• **SOURCE MATERIAL**:
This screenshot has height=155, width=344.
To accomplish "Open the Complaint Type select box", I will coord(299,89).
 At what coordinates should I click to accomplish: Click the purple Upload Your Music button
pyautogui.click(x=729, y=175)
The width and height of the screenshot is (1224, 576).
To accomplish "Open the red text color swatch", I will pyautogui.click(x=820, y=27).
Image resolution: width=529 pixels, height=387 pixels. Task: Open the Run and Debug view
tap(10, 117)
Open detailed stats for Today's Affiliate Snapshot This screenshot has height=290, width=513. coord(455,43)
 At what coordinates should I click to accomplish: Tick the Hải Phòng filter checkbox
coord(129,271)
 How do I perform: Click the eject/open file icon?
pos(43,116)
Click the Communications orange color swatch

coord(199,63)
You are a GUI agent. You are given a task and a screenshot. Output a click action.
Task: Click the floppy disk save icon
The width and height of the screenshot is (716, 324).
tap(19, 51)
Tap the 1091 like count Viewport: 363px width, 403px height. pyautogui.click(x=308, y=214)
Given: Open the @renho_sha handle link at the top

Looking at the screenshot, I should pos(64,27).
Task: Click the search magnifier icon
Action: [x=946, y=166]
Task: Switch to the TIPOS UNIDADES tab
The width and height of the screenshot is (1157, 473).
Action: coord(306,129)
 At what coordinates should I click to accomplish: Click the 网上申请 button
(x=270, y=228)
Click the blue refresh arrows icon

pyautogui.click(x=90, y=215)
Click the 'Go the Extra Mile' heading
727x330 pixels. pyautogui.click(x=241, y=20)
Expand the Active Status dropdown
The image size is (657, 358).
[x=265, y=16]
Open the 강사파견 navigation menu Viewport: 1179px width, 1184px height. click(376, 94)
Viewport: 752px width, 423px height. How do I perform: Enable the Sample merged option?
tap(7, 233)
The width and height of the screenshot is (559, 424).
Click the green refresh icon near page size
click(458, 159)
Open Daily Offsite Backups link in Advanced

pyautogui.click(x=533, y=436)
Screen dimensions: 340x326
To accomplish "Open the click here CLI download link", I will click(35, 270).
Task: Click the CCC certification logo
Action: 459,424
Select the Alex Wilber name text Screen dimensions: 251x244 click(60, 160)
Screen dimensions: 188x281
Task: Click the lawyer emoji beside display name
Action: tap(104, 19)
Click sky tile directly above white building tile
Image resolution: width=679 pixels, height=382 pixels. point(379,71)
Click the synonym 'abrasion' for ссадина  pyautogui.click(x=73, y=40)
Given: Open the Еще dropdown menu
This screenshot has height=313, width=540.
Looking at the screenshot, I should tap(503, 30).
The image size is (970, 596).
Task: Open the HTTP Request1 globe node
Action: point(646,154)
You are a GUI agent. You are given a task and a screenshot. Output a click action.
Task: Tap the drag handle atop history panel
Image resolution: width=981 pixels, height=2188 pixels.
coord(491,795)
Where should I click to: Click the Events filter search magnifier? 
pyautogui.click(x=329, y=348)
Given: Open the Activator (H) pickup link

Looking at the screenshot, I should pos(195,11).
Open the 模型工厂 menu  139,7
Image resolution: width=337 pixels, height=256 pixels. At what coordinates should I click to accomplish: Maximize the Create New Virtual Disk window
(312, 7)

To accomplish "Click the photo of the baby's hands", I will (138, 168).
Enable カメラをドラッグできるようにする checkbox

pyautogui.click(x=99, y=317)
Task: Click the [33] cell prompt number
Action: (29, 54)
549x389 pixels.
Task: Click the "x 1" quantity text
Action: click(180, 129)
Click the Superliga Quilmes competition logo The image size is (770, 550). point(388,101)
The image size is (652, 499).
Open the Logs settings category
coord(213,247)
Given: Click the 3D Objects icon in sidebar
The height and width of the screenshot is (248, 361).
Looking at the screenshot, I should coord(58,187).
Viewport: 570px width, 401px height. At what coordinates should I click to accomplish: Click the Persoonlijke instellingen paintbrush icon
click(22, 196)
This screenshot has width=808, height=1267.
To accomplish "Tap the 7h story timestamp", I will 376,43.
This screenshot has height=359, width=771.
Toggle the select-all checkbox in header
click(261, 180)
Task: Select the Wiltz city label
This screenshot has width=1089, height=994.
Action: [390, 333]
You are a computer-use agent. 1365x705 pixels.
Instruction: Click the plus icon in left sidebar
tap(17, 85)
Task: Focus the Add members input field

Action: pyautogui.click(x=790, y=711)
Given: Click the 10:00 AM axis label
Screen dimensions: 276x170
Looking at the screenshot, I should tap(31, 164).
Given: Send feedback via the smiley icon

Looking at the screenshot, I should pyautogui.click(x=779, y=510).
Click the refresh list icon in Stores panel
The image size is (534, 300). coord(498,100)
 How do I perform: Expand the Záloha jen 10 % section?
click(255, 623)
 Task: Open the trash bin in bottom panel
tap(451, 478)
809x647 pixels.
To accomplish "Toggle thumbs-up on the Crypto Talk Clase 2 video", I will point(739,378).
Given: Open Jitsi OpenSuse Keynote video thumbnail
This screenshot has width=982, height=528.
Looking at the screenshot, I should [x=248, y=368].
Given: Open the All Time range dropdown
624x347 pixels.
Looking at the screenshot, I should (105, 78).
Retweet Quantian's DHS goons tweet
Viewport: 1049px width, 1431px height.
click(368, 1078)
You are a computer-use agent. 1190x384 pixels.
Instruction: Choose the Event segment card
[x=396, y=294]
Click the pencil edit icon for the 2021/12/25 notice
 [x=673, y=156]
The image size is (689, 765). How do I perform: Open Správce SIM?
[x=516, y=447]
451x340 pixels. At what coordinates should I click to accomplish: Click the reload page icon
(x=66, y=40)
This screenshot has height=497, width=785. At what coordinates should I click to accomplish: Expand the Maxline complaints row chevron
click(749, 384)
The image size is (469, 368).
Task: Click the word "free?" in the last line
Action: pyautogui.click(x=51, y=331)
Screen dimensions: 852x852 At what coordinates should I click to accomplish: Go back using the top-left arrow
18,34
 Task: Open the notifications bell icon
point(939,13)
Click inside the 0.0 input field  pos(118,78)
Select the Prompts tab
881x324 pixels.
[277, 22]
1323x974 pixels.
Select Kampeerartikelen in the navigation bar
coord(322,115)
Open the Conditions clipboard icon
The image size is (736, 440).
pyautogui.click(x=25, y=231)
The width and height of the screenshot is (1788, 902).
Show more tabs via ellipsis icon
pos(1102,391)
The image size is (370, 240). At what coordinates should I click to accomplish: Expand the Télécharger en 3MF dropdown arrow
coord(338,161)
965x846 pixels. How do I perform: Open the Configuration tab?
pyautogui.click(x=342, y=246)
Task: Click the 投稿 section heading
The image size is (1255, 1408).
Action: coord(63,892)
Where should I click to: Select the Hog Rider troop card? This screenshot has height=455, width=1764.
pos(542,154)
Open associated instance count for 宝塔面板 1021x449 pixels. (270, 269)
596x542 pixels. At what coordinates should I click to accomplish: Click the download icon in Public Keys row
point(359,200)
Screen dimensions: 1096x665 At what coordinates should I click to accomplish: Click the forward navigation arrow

• **TRY IT**:
The task calls for every line of the material to be reproduced precisely.

• **SOLUTION TO THIS EXERCISE**:
This screenshot has height=155, width=344.
To accomplish "Open the Complaint Type select box", I will coord(299,89).
 At what coordinates should I click to accomplish: Click the purple Upload Your Music button
pyautogui.click(x=729, y=175)
The width and height of the screenshot is (1224, 576).
To accomplish "Open the red text color swatch", I will pyautogui.click(x=820, y=27).
Image resolution: width=529 pixels, height=387 pixels. Task: Open the Run and Debug view
tap(10, 117)
Open detailed stats for Today's Affiliate Snapshot This screenshot has height=290, width=513. coord(455,43)
 At what coordinates should I click to accomplish: Tick the Hải Phòng filter checkbox
coord(129,271)
 How do I perform: Click the eject/open file icon?
pos(43,116)
Click the Communications orange color swatch

coord(199,63)
You are a GUI agent. You are given a task and a screenshot. Output a click action.
Task: Click the floppy disk save icon
The width and height of the screenshot is (716, 324).
tap(19, 51)
Tap the 1091 like count Viewport: 363px width, 403px height. pyautogui.click(x=308, y=214)
Given: Open the @renho_sha handle link at the top

Looking at the screenshot, I should pos(64,27).
Task: Click the search magnifier icon
Action: [x=946, y=166]
Task: Switch to the TIPOS UNIDADES tab
The width and height of the screenshot is (1157, 473).
Action: coord(306,129)
 At what coordinates should I click to accomplish: Click the 网上申请 button
(x=270, y=228)
Click the blue refresh arrows icon

pyautogui.click(x=90, y=215)
Click the 'Go the Extra Mile' heading
727x330 pixels. pyautogui.click(x=241, y=20)
Expand the Active Status dropdown
The image size is (657, 358).
[x=265, y=16]
Open the 강사파견 navigation menu Viewport: 1179px width, 1184px height. click(376, 94)
Viewport: 752px width, 423px height. How do I perform: Enable the Sample merged option?
tap(7, 233)
The width and height of the screenshot is (559, 424).
Click the green refresh icon near page size
click(458, 159)
Open Daily Offsite Backups link in Advanced

pyautogui.click(x=533, y=436)
Screen dimensions: 340x326
To accomplish "Open the click here CLI download link", I will click(35, 270).
Task: Click the CCC certification logo
Action: 459,424
Select the Alex Wilber name text Screen dimensions: 251x244 click(60, 160)
Screen dimensions: 188x281
Task: Click the lawyer emoji beside display name
Action: tap(104, 19)
Click sky tile directly above white building tile
Image resolution: width=679 pixels, height=382 pixels. point(379,71)
Click the synonym 'abrasion' for ссадина  pyautogui.click(x=73, y=40)
Given: Open the Еще dropdown menu
This screenshot has height=313, width=540.
Looking at the screenshot, I should tap(503, 30).
The image size is (970, 596).
Task: Open the HTTP Request1 globe node
Action: point(646,154)
You are a GUI agent. You are given a task and a screenshot. Output a click action.
Task: Tap the drag handle atop history panel
Image resolution: width=981 pixels, height=2188 pixels.
coord(491,795)
Where should I click to: Click the Events filter search magnifier? 
pyautogui.click(x=329, y=348)
Given: Open the Activator (H) pickup link

Looking at the screenshot, I should pos(195,11).
Open the 模型工厂 menu  139,7
Image resolution: width=337 pixels, height=256 pixels. At what coordinates should I click to accomplish: Maximize the Create New Virtual Disk window
(312, 7)

To accomplish "Click the photo of the baby's hands", I will (138, 168).
Enable カメラをドラッグできるようにする checkbox

pyautogui.click(x=99, y=317)
Task: Click the [33] cell prompt number
Action: (29, 54)
549x389 pixels.
Task: Click the "x 1" quantity text
Action: click(180, 129)
Click the Superliga Quilmes competition logo The image size is (770, 550). point(388,101)
The image size is (652, 499).
Open the Logs settings category
coord(213,247)
Given: Click the 3D Objects icon in sidebar
The height and width of the screenshot is (248, 361).
Looking at the screenshot, I should coord(58,187).
Viewport: 570px width, 401px height. At what coordinates should I click to accomplish: Click the Persoonlijke instellingen paintbrush icon
click(22, 196)
This screenshot has width=808, height=1267.
To accomplish "Tap the 7h story timestamp", I will 376,43.
This screenshot has height=359, width=771.
Toggle the select-all checkbox in header
click(261, 180)
Task: Select the Wiltz city label
This screenshot has width=1089, height=994.
Action: [390, 333]
You are a computer-use agent. 1365x705 pixels.
Instruction: Click the plus icon in left sidebar
tap(17, 85)
Task: Focus the Add members input field

Action: pyautogui.click(x=790, y=711)
Given: Click the 10:00 AM axis label
Screen dimensions: 276x170
Looking at the screenshot, I should tap(31, 164).
Given: Send feedback via the smiley icon

Looking at the screenshot, I should pyautogui.click(x=779, y=510).
Click the refresh list icon in Stores panel
The image size is (534, 300). coord(498,100)
 How do I perform: Expand the Záloha jen 10 % section?
click(255, 623)
 Task: Open the trash bin in bottom panel
tap(451, 478)
809x647 pixels.
To accomplish "Toggle thumbs-up on the Crypto Talk Clase 2 video", I will point(739,378).
Given: Open Jitsi OpenSuse Keynote video thumbnail
This screenshot has width=982, height=528.
Looking at the screenshot, I should [x=248, y=368].
Given: Open the All Time range dropdown
624x347 pixels.
Looking at the screenshot, I should (105, 78).
Retweet Quantian's DHS goons tweet
Viewport: 1049px width, 1431px height.
click(368, 1078)
You are a computer-use agent. 1190x384 pixels.
Instruction: Choose the Event segment card
[x=396, y=294]
Click the pencil edit icon for the 2021/12/25 notice
 [x=673, y=156]
The image size is (689, 765). How do I perform: Open Správce SIM?
[x=516, y=447]
451x340 pixels. At what coordinates should I click to accomplish: Click the reload page icon
(x=66, y=40)
This screenshot has height=497, width=785. At what coordinates should I click to accomplish: Expand the Maxline complaints row chevron
click(749, 384)
The image size is (469, 368).
Task: Click the word "free?" in the last line
Action: pyautogui.click(x=51, y=331)
Screen dimensions: 852x852 At what coordinates should I click to accomplish: Go back using the top-left arrow
18,34
 Task: Open the notifications bell icon
point(939,13)
Click inside the 0.0 input field  pos(118,78)
Select the Prompts tab
881x324 pixels.
[277, 22]
1323x974 pixels.
Select Kampeerartikelen in the navigation bar
coord(322,115)
Open the Conditions clipboard icon
The image size is (736, 440).
pyautogui.click(x=25, y=231)
The width and height of the screenshot is (1788, 902).
Show more tabs via ellipsis icon
pos(1102,391)
The image size is (370, 240). At what coordinates should I click to accomplish: Expand the Télécharger en 3MF dropdown arrow
coord(338,161)
965x846 pixels. How do I perform: Open the Configuration tab?
pyautogui.click(x=342, y=246)
Task: Click the 投稿 section heading
The image size is (1255, 1408).
Action: coord(63,892)
Where should I click to: Select the Hog Rider troop card? This screenshot has height=455, width=1764.
pos(542,154)
Open associated instance count for 宝塔面板 1021x449 pixels. (270, 269)
596x542 pixels. At what coordinates should I click to accomplish: Click the download icon in Public Keys row
point(359,200)
Screen dimensions: 1096x665 At what coordinates should I click to accomplish: Click the forward navigation arrow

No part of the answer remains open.